ASAYİŞ - 17 Aralık 2017 Pazar 11:37

(Özel Haber) Alperen’in ölümü ile ilgili mahkemeye çıkmayan sanık ifade verdi

A
A
A
(Özel Haber) Alperen’in ölümü ile ilgili mahkemeye çıkmayan sanık ifade verdi

İzmir’in Çiğli ilçesinde 3 yaşındaki Alperen Sakin’in serviste unutularak ölmesinin ardından görülen iki mahkemeye de gelmeyen tutuksuz sanık Ahmet S.

İzmir’in Çiğli ilçesinde 3 yaşındaki Alperen Sakin’in serviste unutularak ölmesinin ardından görülen iki mahkemeye de gelmeyen tutuksuz sanık Ahmet S., Ayvalık’ta talimatla ifade verdi.

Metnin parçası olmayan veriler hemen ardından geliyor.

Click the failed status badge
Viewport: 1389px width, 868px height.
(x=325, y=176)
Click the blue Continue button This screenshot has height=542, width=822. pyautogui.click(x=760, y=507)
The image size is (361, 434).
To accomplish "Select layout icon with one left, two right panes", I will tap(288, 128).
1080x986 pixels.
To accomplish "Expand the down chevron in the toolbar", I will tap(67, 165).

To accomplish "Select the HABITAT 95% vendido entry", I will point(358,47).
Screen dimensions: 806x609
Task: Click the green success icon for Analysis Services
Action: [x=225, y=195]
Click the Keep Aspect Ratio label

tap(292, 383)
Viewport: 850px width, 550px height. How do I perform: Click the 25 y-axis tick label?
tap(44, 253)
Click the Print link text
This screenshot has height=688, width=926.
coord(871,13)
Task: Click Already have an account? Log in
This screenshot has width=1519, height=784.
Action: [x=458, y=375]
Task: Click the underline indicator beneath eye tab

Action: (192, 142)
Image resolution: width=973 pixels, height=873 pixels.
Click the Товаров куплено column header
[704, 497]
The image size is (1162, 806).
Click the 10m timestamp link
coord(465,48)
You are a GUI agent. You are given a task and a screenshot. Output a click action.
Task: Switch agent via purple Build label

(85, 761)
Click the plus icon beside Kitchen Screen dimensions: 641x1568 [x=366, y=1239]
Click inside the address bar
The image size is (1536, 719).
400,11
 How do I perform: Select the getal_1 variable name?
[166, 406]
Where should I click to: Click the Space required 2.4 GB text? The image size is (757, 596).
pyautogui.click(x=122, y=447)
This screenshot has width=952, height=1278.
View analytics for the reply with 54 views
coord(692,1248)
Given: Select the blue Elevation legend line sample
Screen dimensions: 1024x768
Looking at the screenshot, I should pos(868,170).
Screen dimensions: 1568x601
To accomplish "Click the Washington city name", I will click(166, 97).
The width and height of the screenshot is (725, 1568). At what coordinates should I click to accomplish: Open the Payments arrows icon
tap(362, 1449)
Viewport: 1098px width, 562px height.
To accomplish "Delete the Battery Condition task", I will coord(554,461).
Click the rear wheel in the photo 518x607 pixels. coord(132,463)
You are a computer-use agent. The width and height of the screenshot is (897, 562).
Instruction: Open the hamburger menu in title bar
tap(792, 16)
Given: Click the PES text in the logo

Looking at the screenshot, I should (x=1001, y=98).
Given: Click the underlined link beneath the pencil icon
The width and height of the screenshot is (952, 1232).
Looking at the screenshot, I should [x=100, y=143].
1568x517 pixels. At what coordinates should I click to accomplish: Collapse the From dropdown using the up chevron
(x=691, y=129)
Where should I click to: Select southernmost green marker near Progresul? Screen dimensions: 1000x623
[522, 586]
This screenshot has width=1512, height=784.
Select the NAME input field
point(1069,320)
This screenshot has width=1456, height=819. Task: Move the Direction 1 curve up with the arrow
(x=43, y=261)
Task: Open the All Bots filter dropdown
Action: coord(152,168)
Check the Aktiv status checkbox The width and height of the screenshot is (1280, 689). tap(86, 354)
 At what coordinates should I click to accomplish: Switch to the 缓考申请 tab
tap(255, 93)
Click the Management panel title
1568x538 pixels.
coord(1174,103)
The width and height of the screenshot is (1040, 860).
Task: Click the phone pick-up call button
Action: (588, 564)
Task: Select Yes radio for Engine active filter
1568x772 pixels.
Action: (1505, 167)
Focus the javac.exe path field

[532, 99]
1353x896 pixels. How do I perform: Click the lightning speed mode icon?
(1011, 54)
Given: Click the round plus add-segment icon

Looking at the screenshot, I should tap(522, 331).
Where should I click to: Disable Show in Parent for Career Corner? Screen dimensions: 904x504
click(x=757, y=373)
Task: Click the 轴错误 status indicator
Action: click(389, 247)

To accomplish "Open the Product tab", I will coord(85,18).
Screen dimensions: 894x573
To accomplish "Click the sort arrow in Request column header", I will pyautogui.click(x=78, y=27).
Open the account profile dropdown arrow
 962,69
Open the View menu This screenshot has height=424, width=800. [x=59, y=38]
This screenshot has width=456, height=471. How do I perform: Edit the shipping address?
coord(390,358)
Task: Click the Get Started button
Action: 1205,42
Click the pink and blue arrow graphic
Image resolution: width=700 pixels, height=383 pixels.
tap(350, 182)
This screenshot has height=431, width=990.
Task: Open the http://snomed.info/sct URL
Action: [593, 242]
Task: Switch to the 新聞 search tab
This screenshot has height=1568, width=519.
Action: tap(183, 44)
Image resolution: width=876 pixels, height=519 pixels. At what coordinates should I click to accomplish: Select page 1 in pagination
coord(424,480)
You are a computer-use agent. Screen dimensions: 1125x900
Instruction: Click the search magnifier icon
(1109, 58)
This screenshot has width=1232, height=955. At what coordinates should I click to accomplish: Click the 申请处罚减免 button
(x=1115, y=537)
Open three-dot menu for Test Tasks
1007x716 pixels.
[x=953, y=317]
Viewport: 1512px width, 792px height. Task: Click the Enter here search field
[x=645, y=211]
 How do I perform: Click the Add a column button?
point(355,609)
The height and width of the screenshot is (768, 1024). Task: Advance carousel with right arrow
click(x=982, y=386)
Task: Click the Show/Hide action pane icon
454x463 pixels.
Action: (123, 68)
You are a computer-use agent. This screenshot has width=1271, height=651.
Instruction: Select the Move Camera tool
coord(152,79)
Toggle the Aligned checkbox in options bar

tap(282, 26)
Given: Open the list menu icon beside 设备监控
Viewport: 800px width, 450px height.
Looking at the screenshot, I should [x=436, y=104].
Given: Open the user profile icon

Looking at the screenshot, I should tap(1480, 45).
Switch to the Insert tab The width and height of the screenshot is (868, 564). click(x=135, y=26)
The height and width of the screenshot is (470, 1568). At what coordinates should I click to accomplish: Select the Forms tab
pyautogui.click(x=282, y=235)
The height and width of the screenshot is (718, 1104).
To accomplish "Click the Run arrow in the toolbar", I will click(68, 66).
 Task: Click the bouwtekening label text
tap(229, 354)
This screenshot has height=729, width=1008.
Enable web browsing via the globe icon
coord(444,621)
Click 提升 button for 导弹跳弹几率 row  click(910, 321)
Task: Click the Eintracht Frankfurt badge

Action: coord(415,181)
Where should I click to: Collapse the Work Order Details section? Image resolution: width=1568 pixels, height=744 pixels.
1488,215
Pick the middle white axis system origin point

Kimseye başka bir ifade vermesi için telkinde bulunmadığını ileri süren Ahmet S., ’’Nurcan bana ’Ağabey çocuk araçta unutuldu’ dedi. Yurdagül de bana, ’Her şeyi anlatacağız. Şu an burada anlatırsak linç ederler bizi, savaş çıkar. Çok kalabalıklar ve sinirliler’ dedi’’ diye ifade verdi.


Geçtiğimiz 15 Ağustos günü 3 yaşındaki Alperen Sakin, İzmir’in Çiğli ilçesinde bir anaokulu servisi içerisinde unutulmuş ve saatlerce araç içerisinde kalarak hayatını kaybetmişti. Olay tüm Türkiye’yi üzüntüye boğarken, servis şoförü Tamer İ. ve kreş sahibi ve aynı zamanda servis şoförünün eşi Yurdagül İ. tutuklanmış, 4 şüpheli ise tutuksuz yargılanmak üzere serbest bırakılmıştı. Yaşanan olay sonrasında savcı Şükran Dedeağaoğlu’nun sanıklar hakkında hazırladığı iddianame Karşıyaka 2. Asliye Ceza Mahkemesi’nde kabul edilerek, sanıklar hakkında dava açıldı. Servis şoförü Tamer İ. ve eşi Yurdagül İ.’nin tutuklu yargılandığı davada savcı, karı-koca hakkında "bilinçli taksirle ölüme neden olma", "suç delillerini yok etme, gizleme veya değiştirme" suçlamalarından 3 yıldan 14 yıla kadar hapis cezası talep etti. Tutuksuz yargılanan servis hostesi Dilara K. hakkında da 3 yıldan 9 yıla kadar hapis cezası istendi. Savcı, yine okuldaki görevlilerden Bekir G. hakkında "bilinçli taksirli ölüme sebebiyet verme" suçundan 3 yıldan 9 yıl, Arzu G. hakkında ise "taksirle ölüme sebebiyet verme" suçlarından 2 yıldan 5 yıla kadar hapis cezası istedi. Ahmet S. içinse "suç delillerini yok etme, gizleme ve değiştirme", "suça azmettirme" suçlarından 6 aydan 5 yıla kadar ceza talep edildi. Sanıklar, geçtiğimiz geçtiğimiz aylarda iki kez hakim karşısına çıktı.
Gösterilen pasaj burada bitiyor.